REFERÊNCIAS BIBLIOGRÁFICAS

BARRENTO, João. Limiares sobre Walter Benjamin. Editora UFSC: Florianópolis, 2013.

BENJAMIN, Walter. "Pequeno ensaio sobre a fotografia". In: Mágia e técnica, arte e política: ensaios sobre literatura e história da cultura. Obras Escolhidas Vol 1. Trad. Sergio Paulo Rouanet. São Paulo: Brasiliense, 1996.

BENJAMIN, Walter. "A obra de arte na era de sua reprodutibilidade técnica". In: Mágia e técnica, arte e política: ensaios sobre literatura e história da cultura. Obras Escolhidas Vol 1. Trad. Sergio Paulo Rouanet. São Paulo: Brasiliense, 1996.
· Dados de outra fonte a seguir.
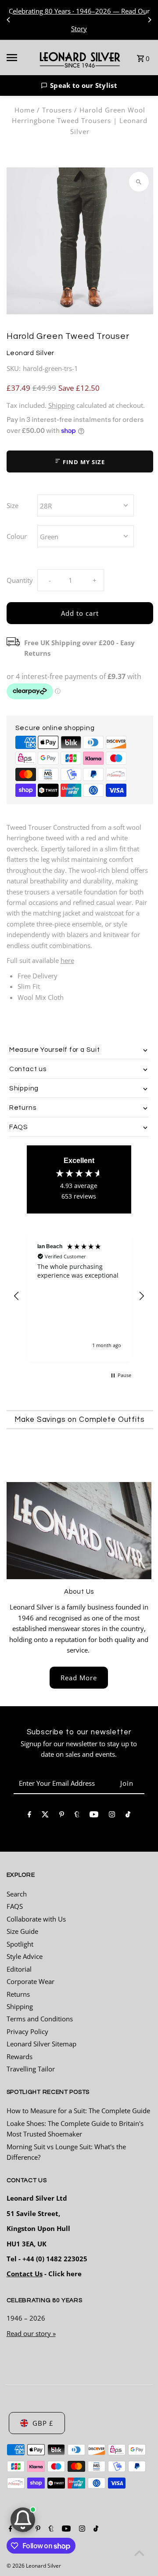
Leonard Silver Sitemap (41, 2043)
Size (12, 505)
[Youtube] (94, 1815)
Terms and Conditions (40, 2018)
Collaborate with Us (36, 1919)
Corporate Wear (30, 1981)
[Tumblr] (77, 1815)
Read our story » (31, 2333)
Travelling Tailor (31, 2068)
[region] (79, 1296)
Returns (18, 1994)
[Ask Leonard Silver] (23, 2519)
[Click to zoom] (139, 182)
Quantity (20, 580)
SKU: (14, 368)
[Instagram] (112, 1815)
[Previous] (8, 19)
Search (17, 1893)
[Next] (149, 19)
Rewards (19, 2056)
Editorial (19, 1969)
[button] (79, 85)
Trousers (57, 109)
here (67, 960)
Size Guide (22, 1931)
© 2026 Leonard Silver (34, 2565)
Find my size (83, 462)
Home (24, 109)
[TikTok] (128, 1815)
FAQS (15, 1906)
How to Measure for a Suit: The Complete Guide (78, 2110)
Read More (79, 1677)
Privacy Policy (27, 2031)
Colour (17, 536)
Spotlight (20, 1944)
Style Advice (25, 1956)
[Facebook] (29, 1815)
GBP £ (43, 2423)
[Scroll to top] (139, 2553)
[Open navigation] (17, 58)
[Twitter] (45, 1815)
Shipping (61, 405)
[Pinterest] (61, 1815)
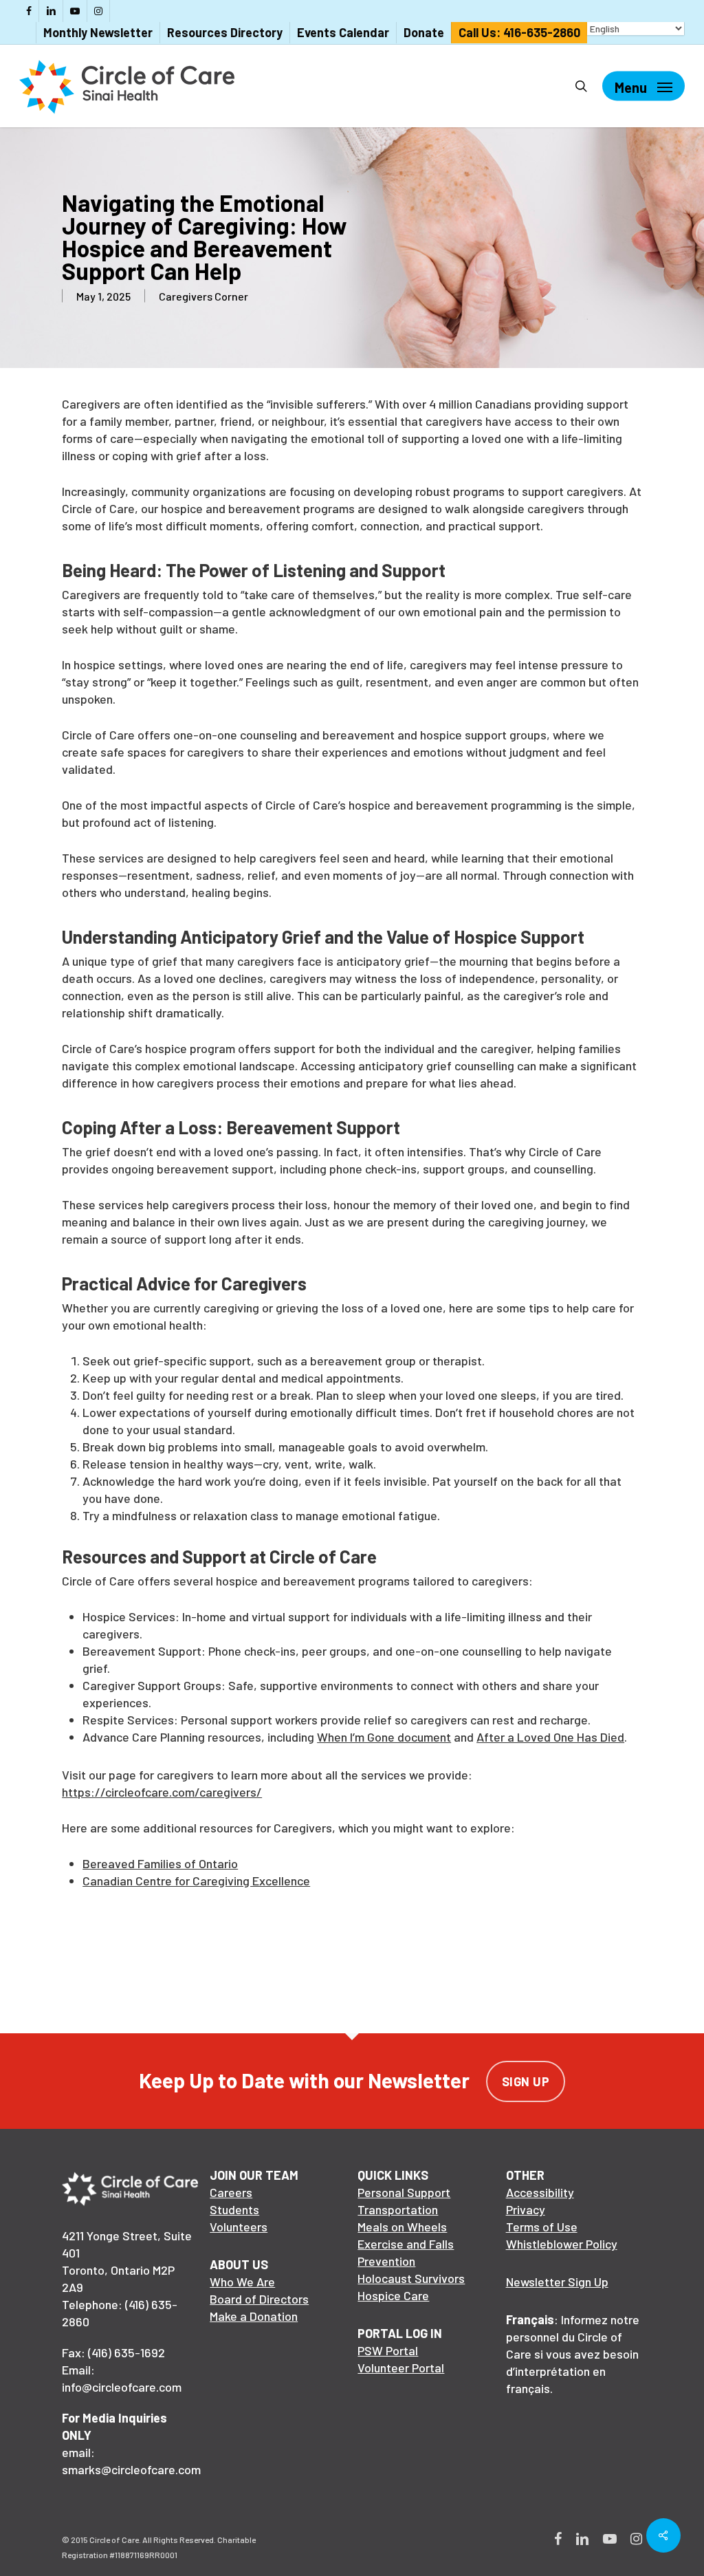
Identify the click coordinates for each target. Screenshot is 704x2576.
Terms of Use (542, 2226)
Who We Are (242, 2281)
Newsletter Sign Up (557, 2281)
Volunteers (238, 2226)
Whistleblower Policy (561, 2243)
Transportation (398, 2209)
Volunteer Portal (401, 2367)
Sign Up (526, 2081)
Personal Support (404, 2192)
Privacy (525, 2209)
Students (234, 2209)
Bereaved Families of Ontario (160, 1863)
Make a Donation (254, 2316)
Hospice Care (393, 2295)
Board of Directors (259, 2298)
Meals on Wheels (402, 2226)
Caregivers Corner (203, 296)
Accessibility (540, 2192)
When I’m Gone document (384, 1736)
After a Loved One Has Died (550, 1736)
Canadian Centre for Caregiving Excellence (196, 1880)
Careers (231, 2192)
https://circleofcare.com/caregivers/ (162, 1791)
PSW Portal (388, 2350)
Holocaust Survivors (411, 2278)
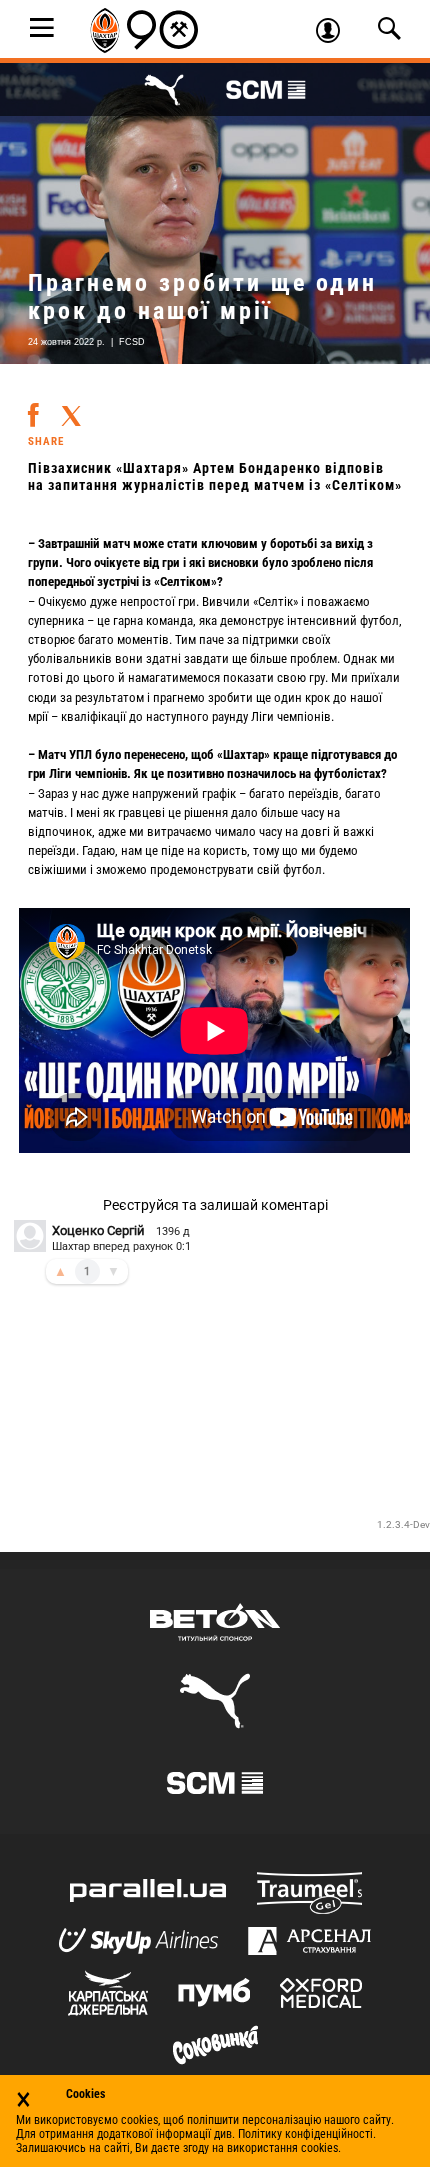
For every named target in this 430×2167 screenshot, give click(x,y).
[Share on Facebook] (33, 407)
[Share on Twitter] (71, 409)
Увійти (335, 33)
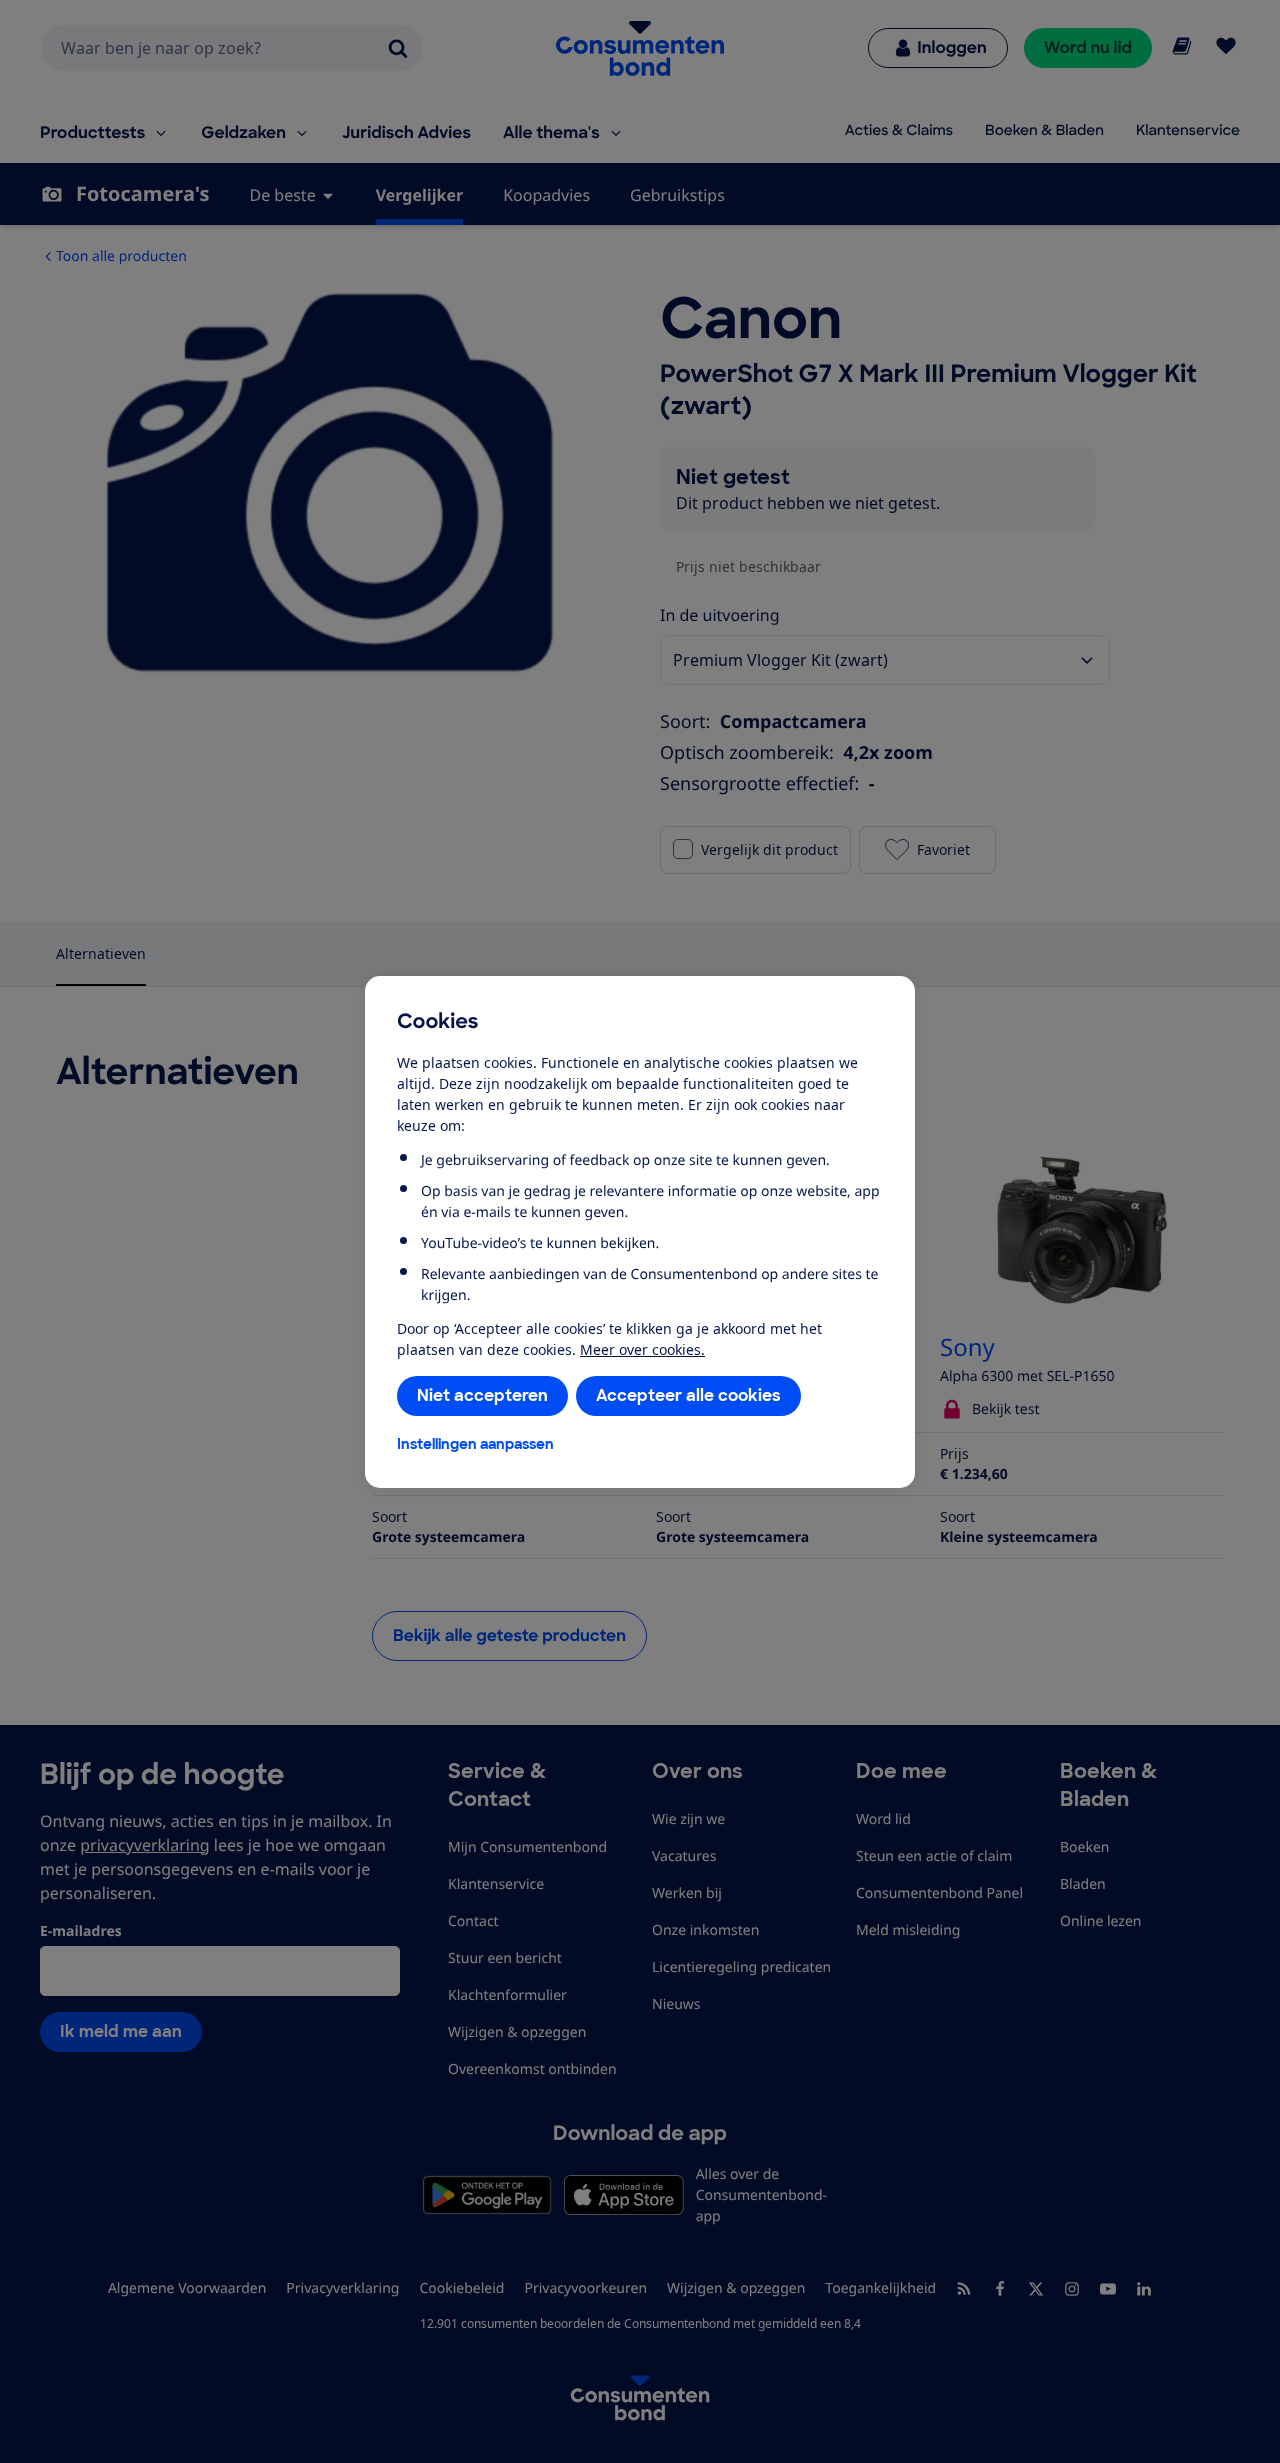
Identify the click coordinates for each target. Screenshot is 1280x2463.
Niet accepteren (482, 1395)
BENJAMIN, Walter. Origem do drama trágico alemão. Trad. João Barrento. Lisboa: Assírio & Alvim, 2004.

BENJAMIN, Walter. "A tarefa do Tradutor". In: escritos sobre mito e linguagem. Trad. Susana Kampff Lages. São Paulo: Ed. 34, 2011.

DIDI-HUBERMAN, Georges. O que vemos, o que nos olha. Trad. Paulo Neves. São Paulo: Ed. 34, 1998.

HAIDON (London) (Ed.). The truth behind Francis Bacon's 'screaming' popes. [20--]. Disponível em: . Acesso em: 12 jun. 2015.